Blockade of autocrine stimulation in simian sarcoma virus-transformed cells reverses down-regulation of platelet-derived growth factor receptors.

Abstract

The viral (v)-sis oncogene encodes a protein (p28sis) that is structurally homologous to platelet-derived growth factor (PDGF). Simian sarcoma virus (SSV)-transformed [rat kidney NRK] cells containing the v-sis oncogene release a MW 20,000 substance that is recognized by antisera to synthetic peptide sequences contained in p28sis.
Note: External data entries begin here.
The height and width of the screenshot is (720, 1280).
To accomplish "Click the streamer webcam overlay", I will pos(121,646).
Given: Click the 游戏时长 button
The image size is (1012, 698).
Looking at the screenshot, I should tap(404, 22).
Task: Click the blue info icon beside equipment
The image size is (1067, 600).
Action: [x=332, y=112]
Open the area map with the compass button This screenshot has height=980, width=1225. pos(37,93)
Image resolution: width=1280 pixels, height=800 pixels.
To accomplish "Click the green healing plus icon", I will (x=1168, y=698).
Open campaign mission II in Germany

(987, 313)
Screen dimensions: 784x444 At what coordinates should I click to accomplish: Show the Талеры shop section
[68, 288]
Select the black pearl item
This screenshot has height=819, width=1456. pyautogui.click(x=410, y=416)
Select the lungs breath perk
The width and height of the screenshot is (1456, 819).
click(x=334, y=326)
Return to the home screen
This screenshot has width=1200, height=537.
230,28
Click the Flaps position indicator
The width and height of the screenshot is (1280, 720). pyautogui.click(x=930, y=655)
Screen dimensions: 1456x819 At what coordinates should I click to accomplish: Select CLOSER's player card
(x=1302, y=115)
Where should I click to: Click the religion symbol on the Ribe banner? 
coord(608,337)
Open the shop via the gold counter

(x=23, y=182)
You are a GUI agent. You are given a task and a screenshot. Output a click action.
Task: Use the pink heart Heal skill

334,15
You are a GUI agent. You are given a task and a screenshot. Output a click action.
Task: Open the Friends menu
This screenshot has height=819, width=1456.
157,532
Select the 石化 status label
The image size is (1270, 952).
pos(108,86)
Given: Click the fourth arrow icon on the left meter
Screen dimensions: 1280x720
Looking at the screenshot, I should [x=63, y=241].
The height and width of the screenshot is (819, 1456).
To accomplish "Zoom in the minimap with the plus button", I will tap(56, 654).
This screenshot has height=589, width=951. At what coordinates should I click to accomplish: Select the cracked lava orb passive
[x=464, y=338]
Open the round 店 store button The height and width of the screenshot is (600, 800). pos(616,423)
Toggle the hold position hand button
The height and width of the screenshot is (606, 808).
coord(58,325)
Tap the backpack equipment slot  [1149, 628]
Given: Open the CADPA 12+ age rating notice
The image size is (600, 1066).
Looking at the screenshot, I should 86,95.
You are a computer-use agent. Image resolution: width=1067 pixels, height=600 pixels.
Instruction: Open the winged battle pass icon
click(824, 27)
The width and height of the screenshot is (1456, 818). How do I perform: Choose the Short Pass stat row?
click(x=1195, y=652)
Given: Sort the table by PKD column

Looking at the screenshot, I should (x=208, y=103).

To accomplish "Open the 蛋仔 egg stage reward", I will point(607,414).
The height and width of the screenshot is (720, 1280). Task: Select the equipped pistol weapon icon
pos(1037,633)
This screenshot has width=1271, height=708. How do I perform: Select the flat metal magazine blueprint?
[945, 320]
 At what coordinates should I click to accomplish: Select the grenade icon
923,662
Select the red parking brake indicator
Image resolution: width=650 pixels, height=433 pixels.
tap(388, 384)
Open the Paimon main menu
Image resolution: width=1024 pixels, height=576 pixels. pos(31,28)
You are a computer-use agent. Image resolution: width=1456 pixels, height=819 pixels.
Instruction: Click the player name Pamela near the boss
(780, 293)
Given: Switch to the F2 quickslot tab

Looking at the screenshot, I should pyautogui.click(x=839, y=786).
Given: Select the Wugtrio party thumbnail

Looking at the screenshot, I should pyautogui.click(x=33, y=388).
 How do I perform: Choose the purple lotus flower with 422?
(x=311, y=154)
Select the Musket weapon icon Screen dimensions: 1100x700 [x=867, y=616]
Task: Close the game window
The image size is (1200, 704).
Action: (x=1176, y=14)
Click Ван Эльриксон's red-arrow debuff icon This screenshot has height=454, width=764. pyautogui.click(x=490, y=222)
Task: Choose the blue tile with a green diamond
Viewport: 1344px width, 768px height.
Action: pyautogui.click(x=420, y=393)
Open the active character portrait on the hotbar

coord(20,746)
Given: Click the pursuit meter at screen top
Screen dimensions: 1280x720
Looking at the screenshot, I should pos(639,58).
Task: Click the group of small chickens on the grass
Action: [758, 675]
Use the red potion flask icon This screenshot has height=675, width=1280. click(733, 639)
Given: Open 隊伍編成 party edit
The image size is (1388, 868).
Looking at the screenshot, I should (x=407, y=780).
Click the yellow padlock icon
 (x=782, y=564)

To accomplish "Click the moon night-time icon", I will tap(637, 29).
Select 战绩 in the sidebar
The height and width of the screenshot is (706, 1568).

Medium conditioned by SSV-transformed cells competes with 125I-labeled PDGF for specific PDGF receptor sites, initiates DNA synthesis, and stimulates tyrosine phosphorylation of the PDGF receptor when added to normal cells. When normal cells are co-cultured with SSV-transformed cells, the PDGF receptors of the normal cells are down-regulated by factors released from the transformed cells. Thus, SSV-transformed cells release material that is functionally similar to PDGF. Anti-phosphotyrosine antibodies were used to purify PDGF receptors and to detect PDGF-stimulated receptors in normal cells. SSV-transformed cells have no PDGF receptors detectable by these antibodies or by 125I-labeled PDGF binding studies. However, when SSV-transformed cells are exposed to suramin, a compound that blocks binding of PDGF to its receptors, the receptors reappear on the cell surface and within 8 h are present at the same levels as in control cells. These new receptor sites can be phosphorylated in response to PDGF. Thus, the absence of PDGF receptors in SSV-transformed cells is due to down-regulation of the receptors by an autocrine mechanism that can be blocked by suramin.